NEW ZEALAND First leader Winston Peters says his plan to save Tiwai for 20 more years is all about “telling the truth”.
However, he remained coy regarding details as to how he would achieve that.
Mr Peters and his “Back Your Future” campaign bus tour visited Southland this week to talk to people and hear about local issues.
Yesterday, he went to New Zealand’s Aluminium Smelter (NZAS) at Tiwai Point to meet its workers.
He said he would scrap any transition plan for the smelter’s future and said anyone who was focused on diversifying Southland’s economy, as proposed by Labour, was “swallowing their narrative”, he said.
“You have the finest aluminium production in the world — why do you have to diversify?
“We are not transitioning.”
Mr Peters did not explain his plan for the smelter, but said he was determined to save it.
He said NZAS needed “a fair go”, as 2600 jobs and $450 million were on the line.
“All put at risk because of bad political decisions and apathetic concern in Wellington.
“My plan is telling the truth. There was a fair price mechanism. It’s been around for decades and in 1977 a prime minister threatened a 350% increase and since then the industry has been struggling even though it is the finest aluminium maker in the whole wide world.
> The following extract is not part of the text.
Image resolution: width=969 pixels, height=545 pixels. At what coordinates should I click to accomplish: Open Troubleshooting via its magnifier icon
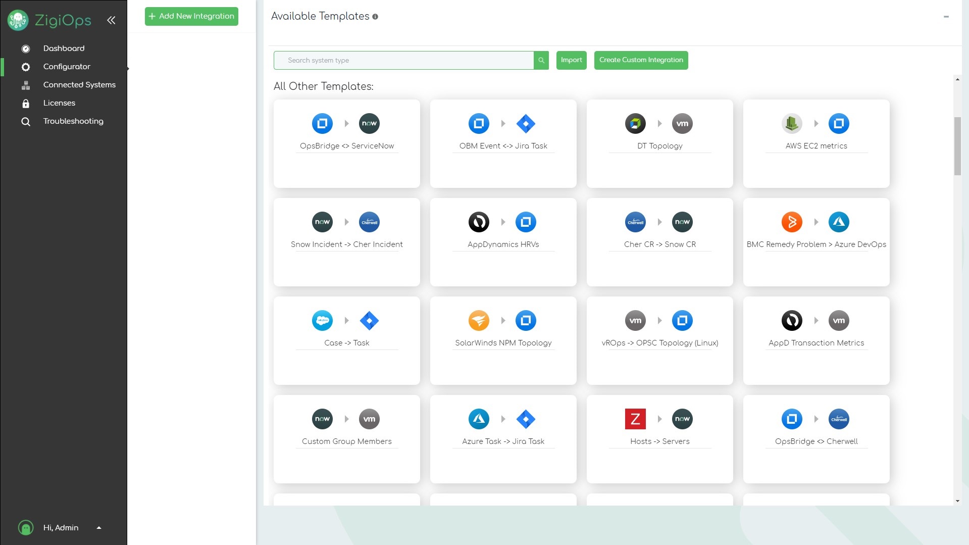pos(25,121)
“All of them [Meridian and Rio Tinto] will be brought to the table to be reasonable but it starts with central government. It starts with the transmission cost.”
It was “not complicated” for parties to reach an agreement, “if you understand about commerce”, he said.
Earlier this week, Mr Peters met residents of Mataura, who expressed huge concern about the 8500 tonnes of aluminium dross stored at the town’s former paper mill site.
The dross, a byproduct of aluminium manufactured at Tiwai Point, could produce poisonous ammonia gas if it came into contact with water.
Mr Peters said the dross was not being removed at the “required speed” and residents were worried.
“If it was downtown Queen St or Wellington or Auckland… this would not be happening.
“But when it is happening in the provinces and the provinces have concerns cracy… they [the Government] just don’t listen.
“How on earth could central government let that happen? Our job is to fix it.”